§ **TASK GOAL**
In the data that follows, find the line with "Select cell with first name Karina"; transcribe it, every later line up to the one with "Click the salmon", and that line as well, exactly and with no others.

Stored items
-=-=-

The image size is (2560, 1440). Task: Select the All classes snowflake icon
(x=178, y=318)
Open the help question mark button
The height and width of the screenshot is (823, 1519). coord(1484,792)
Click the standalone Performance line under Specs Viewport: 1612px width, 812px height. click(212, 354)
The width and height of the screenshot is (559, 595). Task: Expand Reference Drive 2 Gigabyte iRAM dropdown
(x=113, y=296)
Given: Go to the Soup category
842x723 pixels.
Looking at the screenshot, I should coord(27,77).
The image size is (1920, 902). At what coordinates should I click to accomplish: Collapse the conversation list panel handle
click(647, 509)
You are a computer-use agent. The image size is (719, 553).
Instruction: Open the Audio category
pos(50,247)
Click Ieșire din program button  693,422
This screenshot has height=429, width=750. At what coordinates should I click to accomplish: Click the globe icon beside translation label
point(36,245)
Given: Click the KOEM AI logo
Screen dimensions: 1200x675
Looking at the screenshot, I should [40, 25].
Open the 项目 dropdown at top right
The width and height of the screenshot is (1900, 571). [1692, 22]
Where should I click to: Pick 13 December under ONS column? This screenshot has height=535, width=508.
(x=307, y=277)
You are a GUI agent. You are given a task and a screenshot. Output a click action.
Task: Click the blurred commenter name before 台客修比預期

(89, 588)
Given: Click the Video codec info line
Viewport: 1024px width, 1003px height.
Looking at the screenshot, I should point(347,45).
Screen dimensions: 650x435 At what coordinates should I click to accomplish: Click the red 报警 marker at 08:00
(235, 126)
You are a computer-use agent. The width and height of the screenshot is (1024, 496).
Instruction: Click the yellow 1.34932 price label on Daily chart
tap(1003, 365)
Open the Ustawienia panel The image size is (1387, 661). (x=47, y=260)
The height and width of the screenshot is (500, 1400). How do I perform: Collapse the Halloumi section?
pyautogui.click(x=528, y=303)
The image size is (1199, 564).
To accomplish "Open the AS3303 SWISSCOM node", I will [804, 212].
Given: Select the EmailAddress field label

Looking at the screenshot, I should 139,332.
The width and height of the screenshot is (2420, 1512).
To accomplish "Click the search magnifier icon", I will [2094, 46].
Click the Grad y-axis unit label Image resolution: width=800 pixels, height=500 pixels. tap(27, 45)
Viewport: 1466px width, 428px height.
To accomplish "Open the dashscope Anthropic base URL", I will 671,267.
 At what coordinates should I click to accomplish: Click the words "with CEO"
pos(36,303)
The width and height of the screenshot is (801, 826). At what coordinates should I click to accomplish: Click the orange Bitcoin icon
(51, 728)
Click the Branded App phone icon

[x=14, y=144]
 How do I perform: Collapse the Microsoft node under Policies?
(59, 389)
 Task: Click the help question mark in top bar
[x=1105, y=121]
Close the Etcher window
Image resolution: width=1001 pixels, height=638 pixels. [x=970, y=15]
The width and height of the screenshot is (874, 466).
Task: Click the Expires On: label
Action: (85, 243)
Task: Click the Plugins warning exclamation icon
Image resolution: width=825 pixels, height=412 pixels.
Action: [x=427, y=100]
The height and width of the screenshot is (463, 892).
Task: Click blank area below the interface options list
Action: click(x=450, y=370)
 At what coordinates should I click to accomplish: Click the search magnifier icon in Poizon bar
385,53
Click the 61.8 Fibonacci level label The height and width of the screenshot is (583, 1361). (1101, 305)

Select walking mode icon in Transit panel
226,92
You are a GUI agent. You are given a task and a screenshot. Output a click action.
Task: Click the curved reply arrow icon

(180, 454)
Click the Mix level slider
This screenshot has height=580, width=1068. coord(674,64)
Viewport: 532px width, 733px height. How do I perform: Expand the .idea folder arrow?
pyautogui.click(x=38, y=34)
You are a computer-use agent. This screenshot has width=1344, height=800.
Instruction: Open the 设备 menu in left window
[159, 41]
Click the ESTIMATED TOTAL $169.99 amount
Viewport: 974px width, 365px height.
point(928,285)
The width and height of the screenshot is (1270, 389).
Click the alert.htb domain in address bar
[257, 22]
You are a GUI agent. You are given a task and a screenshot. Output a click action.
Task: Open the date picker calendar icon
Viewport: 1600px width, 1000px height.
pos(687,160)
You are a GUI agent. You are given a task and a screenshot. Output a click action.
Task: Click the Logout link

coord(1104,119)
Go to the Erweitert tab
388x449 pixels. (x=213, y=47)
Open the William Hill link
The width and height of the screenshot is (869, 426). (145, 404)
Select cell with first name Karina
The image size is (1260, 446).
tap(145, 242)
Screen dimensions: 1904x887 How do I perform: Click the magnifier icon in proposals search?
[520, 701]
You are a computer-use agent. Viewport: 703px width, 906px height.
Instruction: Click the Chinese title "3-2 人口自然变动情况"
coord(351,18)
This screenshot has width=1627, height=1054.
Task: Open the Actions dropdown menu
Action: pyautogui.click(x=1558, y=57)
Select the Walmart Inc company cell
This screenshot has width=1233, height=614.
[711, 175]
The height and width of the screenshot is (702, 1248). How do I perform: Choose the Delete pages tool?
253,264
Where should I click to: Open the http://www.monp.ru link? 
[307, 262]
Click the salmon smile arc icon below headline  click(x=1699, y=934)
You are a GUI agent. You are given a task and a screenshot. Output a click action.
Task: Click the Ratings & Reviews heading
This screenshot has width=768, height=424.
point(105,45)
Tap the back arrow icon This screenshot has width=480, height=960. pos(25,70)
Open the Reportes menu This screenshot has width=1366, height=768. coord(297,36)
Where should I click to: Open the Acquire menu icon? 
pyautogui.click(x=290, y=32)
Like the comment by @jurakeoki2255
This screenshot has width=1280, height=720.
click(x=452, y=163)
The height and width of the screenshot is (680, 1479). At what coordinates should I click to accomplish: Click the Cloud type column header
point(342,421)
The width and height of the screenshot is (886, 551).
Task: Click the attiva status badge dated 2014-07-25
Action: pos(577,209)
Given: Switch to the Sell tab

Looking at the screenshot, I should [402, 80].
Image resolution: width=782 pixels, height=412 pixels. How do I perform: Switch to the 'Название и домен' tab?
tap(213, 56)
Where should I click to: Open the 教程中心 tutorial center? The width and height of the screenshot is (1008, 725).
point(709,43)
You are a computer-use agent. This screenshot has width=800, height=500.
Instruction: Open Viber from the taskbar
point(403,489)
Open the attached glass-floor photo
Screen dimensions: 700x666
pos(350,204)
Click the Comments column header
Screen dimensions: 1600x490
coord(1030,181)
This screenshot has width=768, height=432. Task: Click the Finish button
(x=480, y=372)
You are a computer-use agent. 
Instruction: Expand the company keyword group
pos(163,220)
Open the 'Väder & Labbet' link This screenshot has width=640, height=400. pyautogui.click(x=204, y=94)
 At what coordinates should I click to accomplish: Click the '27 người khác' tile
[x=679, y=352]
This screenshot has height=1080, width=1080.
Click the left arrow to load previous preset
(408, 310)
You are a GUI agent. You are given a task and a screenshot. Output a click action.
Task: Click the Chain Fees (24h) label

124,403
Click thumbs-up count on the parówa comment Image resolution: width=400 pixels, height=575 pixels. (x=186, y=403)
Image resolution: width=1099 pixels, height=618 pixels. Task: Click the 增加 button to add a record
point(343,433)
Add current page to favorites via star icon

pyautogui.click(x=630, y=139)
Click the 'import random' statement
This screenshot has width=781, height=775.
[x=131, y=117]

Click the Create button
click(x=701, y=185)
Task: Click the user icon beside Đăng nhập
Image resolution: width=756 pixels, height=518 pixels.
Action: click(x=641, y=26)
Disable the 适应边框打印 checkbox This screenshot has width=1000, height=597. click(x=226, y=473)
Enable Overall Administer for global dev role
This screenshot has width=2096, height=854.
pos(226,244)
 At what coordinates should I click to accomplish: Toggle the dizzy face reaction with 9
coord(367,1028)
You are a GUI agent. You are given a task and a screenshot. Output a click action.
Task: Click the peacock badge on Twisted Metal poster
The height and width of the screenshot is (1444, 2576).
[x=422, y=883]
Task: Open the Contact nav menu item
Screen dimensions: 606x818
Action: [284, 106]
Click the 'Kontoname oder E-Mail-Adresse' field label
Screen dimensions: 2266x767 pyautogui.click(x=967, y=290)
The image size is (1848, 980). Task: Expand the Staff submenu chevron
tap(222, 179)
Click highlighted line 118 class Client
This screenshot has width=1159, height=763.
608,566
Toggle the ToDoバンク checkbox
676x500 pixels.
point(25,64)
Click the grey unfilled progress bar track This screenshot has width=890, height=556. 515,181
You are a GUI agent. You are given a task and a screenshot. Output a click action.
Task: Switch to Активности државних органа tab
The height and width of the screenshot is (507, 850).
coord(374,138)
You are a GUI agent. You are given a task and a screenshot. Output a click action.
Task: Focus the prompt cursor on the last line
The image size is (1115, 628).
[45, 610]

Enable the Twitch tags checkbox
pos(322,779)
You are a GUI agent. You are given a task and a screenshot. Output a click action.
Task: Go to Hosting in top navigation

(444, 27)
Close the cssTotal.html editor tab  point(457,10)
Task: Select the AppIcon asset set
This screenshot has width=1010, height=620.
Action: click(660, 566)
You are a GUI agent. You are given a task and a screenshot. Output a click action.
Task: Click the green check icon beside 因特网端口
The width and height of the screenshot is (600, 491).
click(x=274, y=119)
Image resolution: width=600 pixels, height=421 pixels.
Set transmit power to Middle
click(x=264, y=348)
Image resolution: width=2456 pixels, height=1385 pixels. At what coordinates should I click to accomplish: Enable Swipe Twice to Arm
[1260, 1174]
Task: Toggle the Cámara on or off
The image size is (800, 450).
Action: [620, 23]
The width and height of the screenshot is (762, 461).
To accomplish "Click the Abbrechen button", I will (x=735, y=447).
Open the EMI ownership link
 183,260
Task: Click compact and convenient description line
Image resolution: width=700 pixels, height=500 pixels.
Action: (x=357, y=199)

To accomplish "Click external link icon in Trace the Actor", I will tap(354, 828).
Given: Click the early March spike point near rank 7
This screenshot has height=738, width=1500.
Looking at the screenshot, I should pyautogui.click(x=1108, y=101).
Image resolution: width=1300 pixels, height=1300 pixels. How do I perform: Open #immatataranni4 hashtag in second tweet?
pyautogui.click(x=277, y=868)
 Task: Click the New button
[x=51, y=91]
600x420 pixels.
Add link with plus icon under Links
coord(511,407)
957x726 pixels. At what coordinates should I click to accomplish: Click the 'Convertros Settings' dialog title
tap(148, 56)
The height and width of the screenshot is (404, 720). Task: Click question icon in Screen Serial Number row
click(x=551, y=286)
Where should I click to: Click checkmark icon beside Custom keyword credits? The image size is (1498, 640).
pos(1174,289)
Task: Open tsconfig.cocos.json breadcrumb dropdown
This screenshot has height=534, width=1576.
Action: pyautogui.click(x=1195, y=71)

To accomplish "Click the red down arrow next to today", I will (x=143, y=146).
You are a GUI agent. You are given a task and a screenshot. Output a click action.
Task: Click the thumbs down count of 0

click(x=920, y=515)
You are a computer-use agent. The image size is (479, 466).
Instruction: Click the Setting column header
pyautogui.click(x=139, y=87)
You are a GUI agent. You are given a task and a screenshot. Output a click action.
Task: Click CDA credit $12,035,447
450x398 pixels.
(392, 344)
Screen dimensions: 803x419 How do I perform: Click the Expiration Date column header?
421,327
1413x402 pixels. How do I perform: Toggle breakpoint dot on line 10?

-=-=-

§ **EXPECTED ANSWER**
Select cell with first name Karina
The image size is (1260, 446).
tap(145, 242)
Screen dimensions: 1904x887 How do I perform: Click the magnifier icon in proposals search?
[520, 701]
You are a computer-use agent. Viewport: 703px width, 906px height.
Instruction: Click the Chinese title "3-2 人口自然变动情况"
coord(351,18)
This screenshot has width=1627, height=1054.
Task: Open the Actions dropdown menu
Action: pyautogui.click(x=1558, y=57)
Select the Walmart Inc company cell
This screenshot has width=1233, height=614.
[711, 175]
The height and width of the screenshot is (702, 1248). How do I perform: Choose the Delete pages tool?
253,264
Where should I click to: Open the http://www.monp.ru link? 
[307, 262]
Click the salmon smile arc icon below headline  click(x=1699, y=934)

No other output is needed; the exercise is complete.